The Engineer mode spills out of the career area and into the game's "Sandbox" mode. Here, you start with a single square of land. You're free to add land pieces in any shape that you wish, using varying types of material. Then, you can add some scenery pieces, or start building a coaster of your own design, with your choice of track and stanchion colours. If things still look a bit barren, how about creating a building from scratch? Or building your own type of demolition mode launcher? How about an amusement ride that spins in the middle of a rollercoaster jump, so riders have to get the timing right in order to avoid a crash? Or a coaster that ploughs through a tiny gap in a ridiculously tall mountainside (which you created) and then drops vertically to the ground? If you don't want to put in all the work, you can download entire levels, or indeed "blueprints" for your own level.

ScreamRide Review - Screenshot 8 of 9

Blueprints allow people to share individual level pieces. You could design a kick-ass island that's a replication of a world you created in Minecraft, for example, and share just the island design itself. Folks can then download that island and amend it, or just jump in and build their own theme park on it. The same can be done with buildings, coasters, sections of coasters, amusement rides, and entire levels.

The best thing about all of this though, is that you can create a level that's meant to be PLAYED by others. It isn't just about making pretty things. ScreamRide allows you to make ScreamRider, Demolition Expert, and Engineer challenges from scratch, and gives you the tools to amend the parameters of those levels. You can set up preview, destruction, and jump cameras, and set requirements for commendations on each level. In fact, you can't publish a level unless you've proven that you can achieve the targets that you've set, so don't be thinking that you can ask people to get ten million points on a level that only allows a player to get a maximum of two million.

ScreamRide Review - Screenshot 9 of 9

ScreamRide's Sandbox mode is what will keep people playing the longest.
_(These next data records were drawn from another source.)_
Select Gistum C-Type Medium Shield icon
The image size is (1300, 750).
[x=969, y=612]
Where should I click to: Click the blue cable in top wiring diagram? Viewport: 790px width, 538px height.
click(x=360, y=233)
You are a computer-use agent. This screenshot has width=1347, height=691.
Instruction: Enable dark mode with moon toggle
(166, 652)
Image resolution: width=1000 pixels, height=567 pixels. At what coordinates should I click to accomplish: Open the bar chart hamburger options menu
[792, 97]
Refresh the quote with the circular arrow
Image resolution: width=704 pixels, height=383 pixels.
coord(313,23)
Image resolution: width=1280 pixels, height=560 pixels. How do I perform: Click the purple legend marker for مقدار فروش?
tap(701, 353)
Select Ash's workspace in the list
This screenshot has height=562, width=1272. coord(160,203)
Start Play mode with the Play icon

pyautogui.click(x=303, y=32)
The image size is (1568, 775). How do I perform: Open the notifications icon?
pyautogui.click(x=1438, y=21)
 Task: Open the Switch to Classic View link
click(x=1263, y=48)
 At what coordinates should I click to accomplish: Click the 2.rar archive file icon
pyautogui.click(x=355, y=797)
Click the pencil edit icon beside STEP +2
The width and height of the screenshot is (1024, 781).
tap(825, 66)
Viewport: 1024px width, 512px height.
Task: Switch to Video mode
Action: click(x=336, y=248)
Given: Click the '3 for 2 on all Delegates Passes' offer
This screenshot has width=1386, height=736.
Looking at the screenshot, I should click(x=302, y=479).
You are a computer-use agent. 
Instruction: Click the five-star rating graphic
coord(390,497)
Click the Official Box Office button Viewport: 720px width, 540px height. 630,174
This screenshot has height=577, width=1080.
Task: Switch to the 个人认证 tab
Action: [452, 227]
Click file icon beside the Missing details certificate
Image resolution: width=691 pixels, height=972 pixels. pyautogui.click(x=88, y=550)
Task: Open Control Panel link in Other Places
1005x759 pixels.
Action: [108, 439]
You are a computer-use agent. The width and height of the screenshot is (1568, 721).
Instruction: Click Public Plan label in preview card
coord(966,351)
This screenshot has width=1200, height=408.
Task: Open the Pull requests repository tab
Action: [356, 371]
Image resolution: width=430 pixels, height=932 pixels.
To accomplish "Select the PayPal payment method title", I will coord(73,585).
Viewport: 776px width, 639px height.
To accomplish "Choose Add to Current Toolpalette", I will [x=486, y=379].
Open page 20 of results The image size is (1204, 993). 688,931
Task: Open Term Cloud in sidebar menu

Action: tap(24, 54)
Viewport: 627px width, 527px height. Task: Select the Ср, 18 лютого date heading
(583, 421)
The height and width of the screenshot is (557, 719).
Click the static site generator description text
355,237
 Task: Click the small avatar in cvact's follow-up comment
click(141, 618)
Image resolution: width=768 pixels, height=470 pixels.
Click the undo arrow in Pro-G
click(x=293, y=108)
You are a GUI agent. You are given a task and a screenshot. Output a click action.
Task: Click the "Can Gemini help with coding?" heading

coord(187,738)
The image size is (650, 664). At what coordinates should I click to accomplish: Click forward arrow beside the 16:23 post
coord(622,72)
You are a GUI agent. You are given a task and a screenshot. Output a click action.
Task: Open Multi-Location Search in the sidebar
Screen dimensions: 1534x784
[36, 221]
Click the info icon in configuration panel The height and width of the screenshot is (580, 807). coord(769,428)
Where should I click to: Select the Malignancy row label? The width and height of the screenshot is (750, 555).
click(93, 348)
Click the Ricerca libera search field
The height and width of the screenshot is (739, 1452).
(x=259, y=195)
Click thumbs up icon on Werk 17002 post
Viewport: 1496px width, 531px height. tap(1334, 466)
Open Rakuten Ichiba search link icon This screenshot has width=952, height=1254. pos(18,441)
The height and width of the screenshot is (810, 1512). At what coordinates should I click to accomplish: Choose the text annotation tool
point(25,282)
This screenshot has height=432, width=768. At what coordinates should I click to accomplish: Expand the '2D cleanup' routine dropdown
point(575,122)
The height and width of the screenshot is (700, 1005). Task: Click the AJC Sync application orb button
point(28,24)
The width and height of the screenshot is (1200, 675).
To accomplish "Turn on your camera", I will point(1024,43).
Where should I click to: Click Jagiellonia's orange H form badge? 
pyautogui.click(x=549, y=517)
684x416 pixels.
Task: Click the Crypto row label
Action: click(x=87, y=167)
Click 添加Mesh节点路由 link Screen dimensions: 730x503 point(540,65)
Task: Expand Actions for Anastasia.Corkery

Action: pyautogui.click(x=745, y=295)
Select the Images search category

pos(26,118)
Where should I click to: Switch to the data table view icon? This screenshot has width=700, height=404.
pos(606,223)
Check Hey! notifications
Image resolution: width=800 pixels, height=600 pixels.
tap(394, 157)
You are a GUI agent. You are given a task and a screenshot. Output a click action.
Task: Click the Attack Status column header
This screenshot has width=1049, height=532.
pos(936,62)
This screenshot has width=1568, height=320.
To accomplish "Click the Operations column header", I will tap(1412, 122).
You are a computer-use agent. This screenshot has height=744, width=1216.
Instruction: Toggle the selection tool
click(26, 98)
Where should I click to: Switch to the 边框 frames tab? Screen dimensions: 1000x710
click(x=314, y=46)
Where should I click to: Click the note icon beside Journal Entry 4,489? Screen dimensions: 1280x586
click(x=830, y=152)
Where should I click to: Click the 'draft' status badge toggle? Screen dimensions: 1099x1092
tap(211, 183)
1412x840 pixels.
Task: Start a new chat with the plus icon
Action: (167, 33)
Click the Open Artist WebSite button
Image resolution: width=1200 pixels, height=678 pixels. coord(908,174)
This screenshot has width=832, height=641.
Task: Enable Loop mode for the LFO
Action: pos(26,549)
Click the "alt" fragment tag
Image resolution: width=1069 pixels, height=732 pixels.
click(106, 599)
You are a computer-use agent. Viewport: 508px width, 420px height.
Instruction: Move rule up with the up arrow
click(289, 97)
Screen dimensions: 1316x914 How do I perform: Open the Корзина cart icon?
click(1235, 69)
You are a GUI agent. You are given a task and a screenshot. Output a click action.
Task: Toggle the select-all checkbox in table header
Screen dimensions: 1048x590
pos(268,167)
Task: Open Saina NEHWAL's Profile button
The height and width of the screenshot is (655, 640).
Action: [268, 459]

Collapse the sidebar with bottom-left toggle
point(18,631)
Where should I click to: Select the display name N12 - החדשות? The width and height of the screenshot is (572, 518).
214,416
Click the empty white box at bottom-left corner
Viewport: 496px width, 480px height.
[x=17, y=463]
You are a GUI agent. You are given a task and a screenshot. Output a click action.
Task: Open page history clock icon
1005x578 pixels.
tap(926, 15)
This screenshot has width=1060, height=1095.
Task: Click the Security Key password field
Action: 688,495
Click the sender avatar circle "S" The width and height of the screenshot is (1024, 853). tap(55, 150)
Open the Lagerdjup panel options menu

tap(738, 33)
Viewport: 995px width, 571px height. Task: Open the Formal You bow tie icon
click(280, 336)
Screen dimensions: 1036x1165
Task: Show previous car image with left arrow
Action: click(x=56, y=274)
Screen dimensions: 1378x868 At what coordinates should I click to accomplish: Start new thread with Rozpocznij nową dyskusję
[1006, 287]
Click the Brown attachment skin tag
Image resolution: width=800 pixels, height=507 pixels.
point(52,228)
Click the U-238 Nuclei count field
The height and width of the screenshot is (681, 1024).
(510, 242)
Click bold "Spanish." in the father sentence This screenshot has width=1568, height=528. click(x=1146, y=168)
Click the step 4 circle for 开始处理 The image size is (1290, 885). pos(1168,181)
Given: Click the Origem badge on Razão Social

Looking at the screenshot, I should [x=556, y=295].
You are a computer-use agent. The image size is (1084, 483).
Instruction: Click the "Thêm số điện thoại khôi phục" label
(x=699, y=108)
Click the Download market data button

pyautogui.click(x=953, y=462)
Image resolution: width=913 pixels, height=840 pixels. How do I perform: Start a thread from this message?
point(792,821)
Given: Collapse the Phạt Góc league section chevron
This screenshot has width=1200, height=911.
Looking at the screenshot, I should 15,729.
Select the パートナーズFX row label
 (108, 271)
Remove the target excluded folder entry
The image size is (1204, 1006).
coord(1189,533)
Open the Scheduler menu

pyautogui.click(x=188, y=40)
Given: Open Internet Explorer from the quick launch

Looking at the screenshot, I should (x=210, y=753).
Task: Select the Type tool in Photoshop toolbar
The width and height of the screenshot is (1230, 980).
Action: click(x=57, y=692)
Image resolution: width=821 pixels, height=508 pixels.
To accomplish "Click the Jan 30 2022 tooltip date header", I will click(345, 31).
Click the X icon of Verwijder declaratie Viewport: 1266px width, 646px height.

Those who get into it will be trying to top the leaderboards for the "Most Downloaded Level" and the like, and those who don't really want to build things will benefit from having tons of new content to download and play, should they feel like it. Before launch, there are already more coasters available to download than there are in the game's on-disc ScreamRider mode. There's even a Pure Xbox island with a crazy coaster on it, which we built in an absolute snap, considering what it is. It isn't likely that the building community will rally to ScreamRide as they do something like Minecraft, but Frontier have certainly given them the tools to do it if they want to. Use ScreamRide in conjunction with a few free Xbox One apps, and you have a "Let's Play" channel all set up from the get go, after all.

The most impressive thing about ScreamRide though, is simply how well it works. Everything makes sense right off the bat, everything is easy to control, and there are very, very few limitations. This is echoed through the game's career mode, which will provide plenty of hours of gameplay for the discounted price.

Conclusion

ScreamRide is thrilling, addictive, fun, enjoyable, well-crafted, rewarding, challenging, and has the potential to go on to be a long and successful franchise. It isn't just about holding on to your hat as you fly down a vertical drop, building the biggest coaster you can, or trying to hold on to your lunch as you hit an inversion at 120mph. There's thought, the tools for a community to spring up around it, and lots of longevity here, and at really is only some very minor niggles that stops ScreamRide from picking up perfect marks.